Many new bus shelters being built across the city will be housed in recycled shipping containers, the Department of Transport said on Sunday.
It is part of a Dh35 million project by transport chiefs to build 100 new air-conditioned shelters in the city by the end of the year.
About 600 new shelters in total are planned across the entire emirate by 2020.
Close to thirty of the 100 new shelters are already in use, while 20 are housed in shipping containers and these will be rolled out in the next few months.
All of the new units will have a refreshed design with geometric patterns, outdoor shading and seats, bus timetables, bins for regular and recyclable waste, a QR (quick response) code panel that enables connection to bus routes and top-up machines for hafilat cards.
Some of the shipping container shelters will be temporary but others are permanent and more could be installed if feedback from the public is positive. The containers can be installed swiftly and are about 40 per cent cheaper than building regular units.
“The idea is to improve the quality of the public transport service,” said Ahmed Al Mazrouei, advisor to the chairman of the department.
“If we take no action then the traffic will get worse. The Government believes public transport is the solution so shelters are very important,” said Mr Al Mazrouei, who is head of the buses and water ferries team.

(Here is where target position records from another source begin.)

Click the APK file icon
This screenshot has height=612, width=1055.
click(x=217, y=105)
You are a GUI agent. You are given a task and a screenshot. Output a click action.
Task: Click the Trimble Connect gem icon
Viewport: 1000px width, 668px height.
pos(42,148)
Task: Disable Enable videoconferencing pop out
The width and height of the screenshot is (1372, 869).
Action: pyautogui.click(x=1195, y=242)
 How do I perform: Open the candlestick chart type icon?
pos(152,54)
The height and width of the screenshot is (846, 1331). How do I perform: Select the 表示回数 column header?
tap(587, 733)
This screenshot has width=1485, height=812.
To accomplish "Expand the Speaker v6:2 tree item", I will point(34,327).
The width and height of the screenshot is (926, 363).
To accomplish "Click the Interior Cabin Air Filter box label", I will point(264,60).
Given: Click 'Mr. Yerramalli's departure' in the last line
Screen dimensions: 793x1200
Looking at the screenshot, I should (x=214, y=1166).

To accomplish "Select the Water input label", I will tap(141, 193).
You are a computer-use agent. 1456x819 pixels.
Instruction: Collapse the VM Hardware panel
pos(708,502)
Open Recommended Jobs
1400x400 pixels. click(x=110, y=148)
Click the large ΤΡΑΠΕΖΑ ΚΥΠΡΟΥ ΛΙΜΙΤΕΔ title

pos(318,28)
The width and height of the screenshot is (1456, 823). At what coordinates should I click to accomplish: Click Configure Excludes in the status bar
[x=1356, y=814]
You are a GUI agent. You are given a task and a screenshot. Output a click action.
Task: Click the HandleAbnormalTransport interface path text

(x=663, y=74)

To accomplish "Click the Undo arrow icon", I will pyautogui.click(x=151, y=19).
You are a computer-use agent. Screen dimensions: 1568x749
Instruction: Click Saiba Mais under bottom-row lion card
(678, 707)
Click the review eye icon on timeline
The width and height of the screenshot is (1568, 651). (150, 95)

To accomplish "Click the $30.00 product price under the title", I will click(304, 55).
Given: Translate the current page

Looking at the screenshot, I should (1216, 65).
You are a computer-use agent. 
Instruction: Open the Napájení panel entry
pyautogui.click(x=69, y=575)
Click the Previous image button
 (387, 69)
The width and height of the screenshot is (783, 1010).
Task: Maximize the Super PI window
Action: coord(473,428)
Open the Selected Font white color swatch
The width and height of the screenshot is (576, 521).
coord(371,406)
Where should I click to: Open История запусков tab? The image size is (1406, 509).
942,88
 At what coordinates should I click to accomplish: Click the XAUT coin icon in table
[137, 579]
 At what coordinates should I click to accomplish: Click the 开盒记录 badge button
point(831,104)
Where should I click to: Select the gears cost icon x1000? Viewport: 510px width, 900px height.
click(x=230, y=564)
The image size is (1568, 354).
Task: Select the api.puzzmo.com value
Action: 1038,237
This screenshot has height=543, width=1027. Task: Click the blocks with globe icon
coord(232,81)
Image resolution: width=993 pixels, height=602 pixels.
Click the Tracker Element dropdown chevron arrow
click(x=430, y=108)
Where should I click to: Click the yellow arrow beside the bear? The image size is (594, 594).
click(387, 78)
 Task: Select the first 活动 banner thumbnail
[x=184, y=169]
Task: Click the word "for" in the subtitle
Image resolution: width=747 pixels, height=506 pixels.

The news will also come as a relief to hard-pressed users of public transport. People often raise concerns about the lack of shelters in certain areas and the fact air-conditioning often breaks during the summer months. This move comes partly in response to that but also as part of broader plans to upgrade the network.
The 130 existing shelters in the city are also being cleaned up and more efficient air-conditioning systems installed, the department said.
It comes as transport chiefs encourage more people to take the bus. About 52 million bus rides were taken in Abu Dhabi last year – up three per cent on 2016. Figures for the first half of this year are expected in the next few months.
The new shelters meanwhile range in size from six, nine and 12 metres in length but most of the new units are nine metres. One larger 13-metre bus shelter is also under construction opposite the Abu Dhabi main bus terminal on Muroor Road that can accommodate up to 60 people. This is a high frequency area with dozens of city and suburban buses passing every hour.
Some of the bus shelters also reflect the identity of neighbourhood. For example, a new unit near Sheikh Zayed Grand Mosque has been painted white to mirror the famous place of worship. The new units have also dispensed with the large advertising sign common on the top of old shelters and instead have ads down the sides.
More initiatives to improve the emirate’s bus network will be unveiled in the coming months.
“The project reflects the aspirations of the leadership to establish a modern transport infrastructure and a sustainable living environment in the emirate of Abu Dhabi,” said Mr Al Mazrouei.
“Public transport reduces traffic for all people.”